§ **The request**: Format the entries below as a JSON list of strings, one string per line, omitting blank lines and leaving out the pictures.

------ Data to use ------

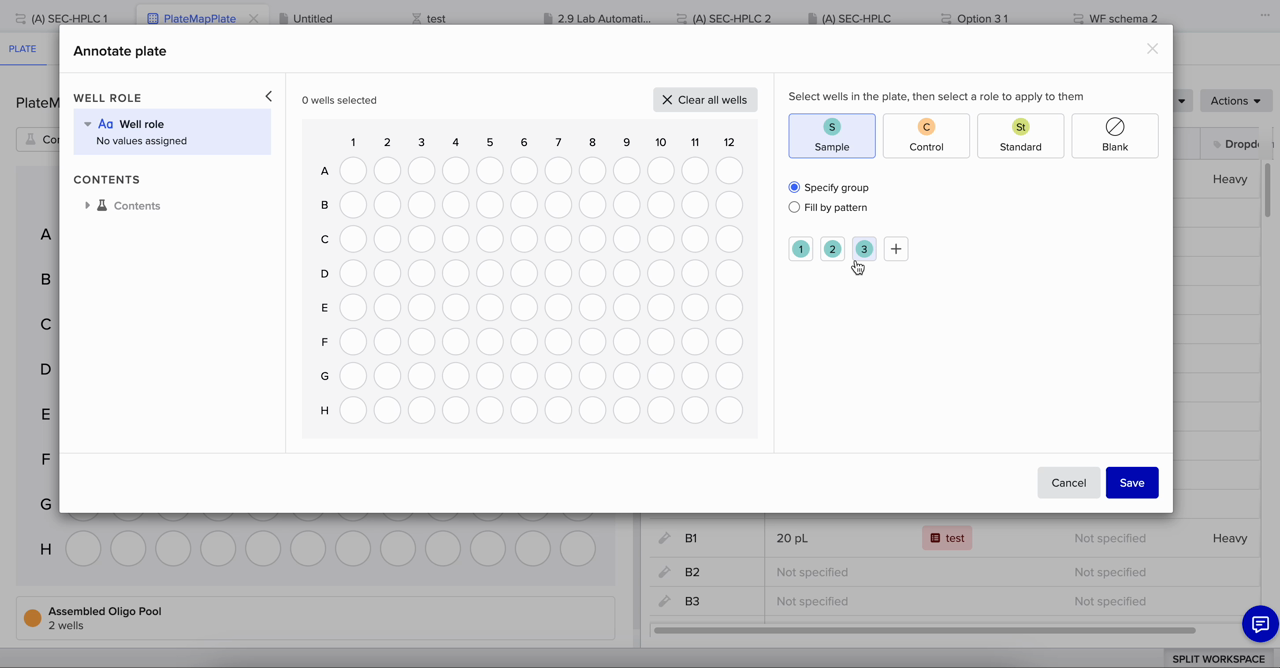Clear all wells in the plate

(x=704, y=99)
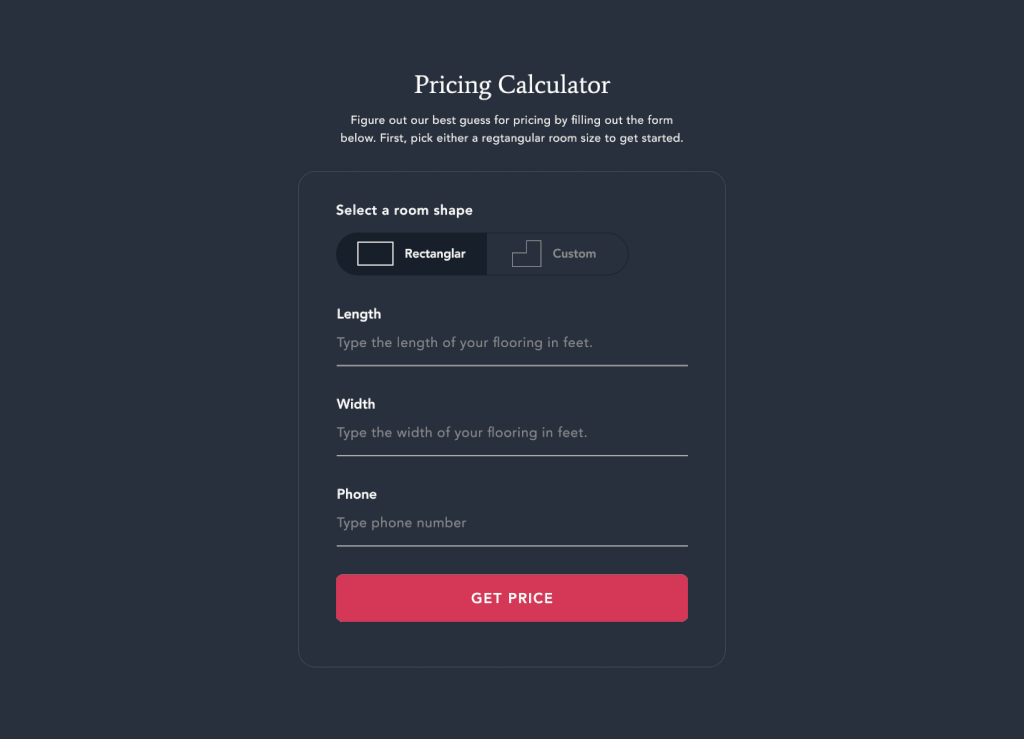Focus the Length input field
The image size is (1024, 739).
tap(511, 343)
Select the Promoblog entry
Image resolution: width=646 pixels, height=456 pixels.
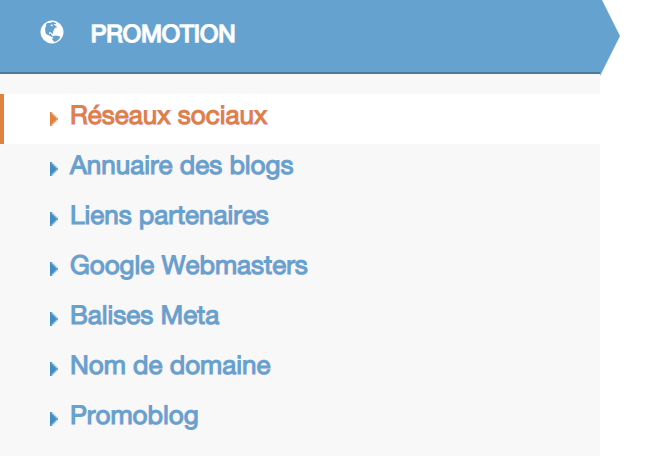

------

§ **Task response**:
[
  "Clear all wells in the plate",
  "(x=704, y=99)",
  "Focus the Length input field",
  "The image size is (1024, 739).",
  "tap(511, 343)",
  "Select the Promoblog entry",
  "Image resolution: width=646 pixels, height=456 pixels."
]